Textblock
'''
Die britischen EU-Gegner haben es geschafft und scheinen nicht mehr aufhaltbar - sieben Monate vor der Parlamentswahl in Großbritannien hat die Partei der Europa-Skeptiker, UKIP, in Nachwahlen einen Erdrutschsieg erzielt und ihr erstes Mandat im Unterhaus bekommen.

Von Jochen Spengler | 10.10.2014
    Douglas Carswell ist der erste UKIP-Abgeordnete im britischen Unterhaus.
    Lässt Cameron im Regen stehen: Douglas Carswell ist der erste UKIP-Abgeordnete im britischen Unterhaus. (picture alliance / dpa / Will Oliver)
'''
Arbeitsauftrag 1
Wer ist laut dem Text über UKIP der erste Abgeordnete der Partei im britischen Unterhaus?
Arbeitsauftrag 2
Übersetze aus dem Text über UKIP den Satz „Douglas Carswell ist der erste UKIP-Abgeordnete im britischen Unterhaus.“ ins Englische.
Arbeitsauftrag 3
Gib im Text über UKIP den Abschnitt von „Die britischen EU-Gegner“ bis „dpa / Will Oliver)“ wieder und tausche dabei „Erdrutschsieg“ gegen „Kantersieg“ aus.
Die Einträge spielen hierfür keine Rolle.

Quellenmaterial
'''
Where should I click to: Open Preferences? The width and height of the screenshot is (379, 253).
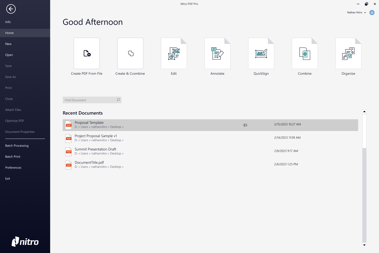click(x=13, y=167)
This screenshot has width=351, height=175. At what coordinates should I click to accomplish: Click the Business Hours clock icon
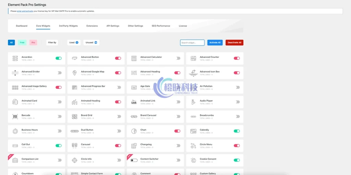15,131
'''
'''
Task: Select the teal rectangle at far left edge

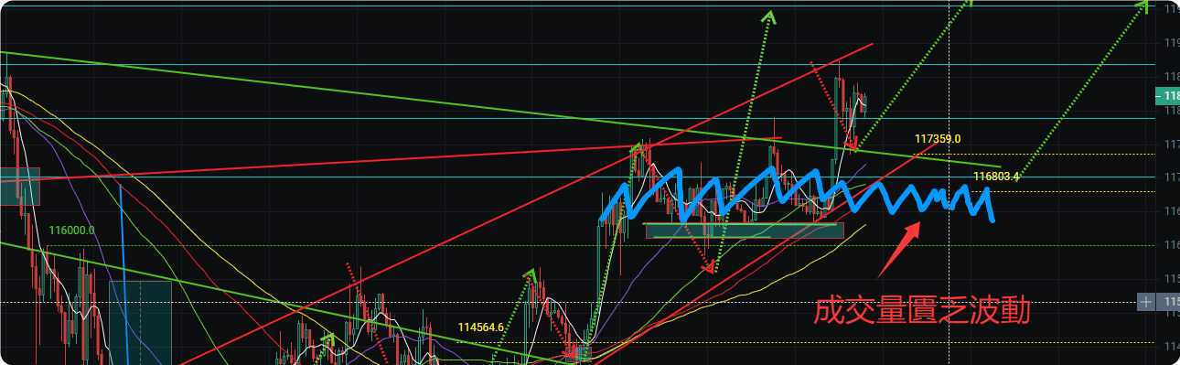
'''
Antwortbereich 1
Douglas Carswell.

Antwortbereich 2
Douglas Carswell is the first UKIP member of the British House of Commons.

Antwortbereich 3
Die britischen EU-Gegner haben es geschafft und scheinen nicht mehr aufhaltbar - sieben Monate vor der Parlamentswahl in Großbritannien hat die Partei der Europa-Skeptiker, UKIP, in Nachwahlen einen Kantersieg erzielt und ihr erstes Mandat im Unterhaus bekommen.

Von Jochen Spengler | 10.10.2014
    Douglas Carswell ist der erste UKIP-Abgeordnete im britischen Unterhaus.
    Lässt Cameron im Regen stehen: Douglas Carswell ist der erste UKIP-Abgeordnete im britischen Unterhaus. (picture alliance / dpa / Will Oliver)